So many questions spring from a deep desire for the divine, to encounter the one who created, formed and fashioned. Yet this Shinto shrine is not where HaShem dwells. Instead people come to pay respects to Kami gods. Does this mean that God is absent, the Alpha and Omega is limited by space and belief?

So often we are guilty of confining God, of organising God within our own understanding. Why is this torii filled expression of God not acceptable? That deep yearning to know, to be heard, to find that which lies beyond propels people to pursue, to purify themselves and pray. It is beautiful and honourable.

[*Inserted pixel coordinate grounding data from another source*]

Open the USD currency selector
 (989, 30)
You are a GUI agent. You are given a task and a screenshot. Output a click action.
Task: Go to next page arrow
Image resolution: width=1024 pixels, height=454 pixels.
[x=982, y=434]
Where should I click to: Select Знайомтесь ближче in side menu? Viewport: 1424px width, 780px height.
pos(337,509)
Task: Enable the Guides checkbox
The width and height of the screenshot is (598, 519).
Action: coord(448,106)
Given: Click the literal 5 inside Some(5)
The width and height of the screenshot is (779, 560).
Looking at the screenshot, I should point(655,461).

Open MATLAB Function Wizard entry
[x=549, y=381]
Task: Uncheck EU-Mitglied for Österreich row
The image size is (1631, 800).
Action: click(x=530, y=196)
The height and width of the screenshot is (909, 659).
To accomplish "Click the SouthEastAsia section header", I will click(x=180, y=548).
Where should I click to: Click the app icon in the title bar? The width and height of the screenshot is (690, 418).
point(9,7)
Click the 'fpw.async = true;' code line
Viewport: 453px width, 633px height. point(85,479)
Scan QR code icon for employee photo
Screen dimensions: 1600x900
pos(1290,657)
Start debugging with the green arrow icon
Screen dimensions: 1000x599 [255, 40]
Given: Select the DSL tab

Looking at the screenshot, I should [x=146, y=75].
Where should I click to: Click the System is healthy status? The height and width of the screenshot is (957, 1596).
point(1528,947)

Even though these expressions do not fit with that western, middle-class, male driven understanding of God and worship, does that make them second rate, or worse, unacceptable? Must all ritual and practice fit into one single understanding of God and salvation? Is Jesus the Christ absent in this space?

Does Jesus, our intercessor, fail to hear or acknowledge the steady stream of pleas written on ema? Does he refuse to take them to God our Creator? Is this a place where the Holy Spirit refuses to go-between one and another? Is the Trinity absent or unwelcome here? I cannot conceive that it would be so.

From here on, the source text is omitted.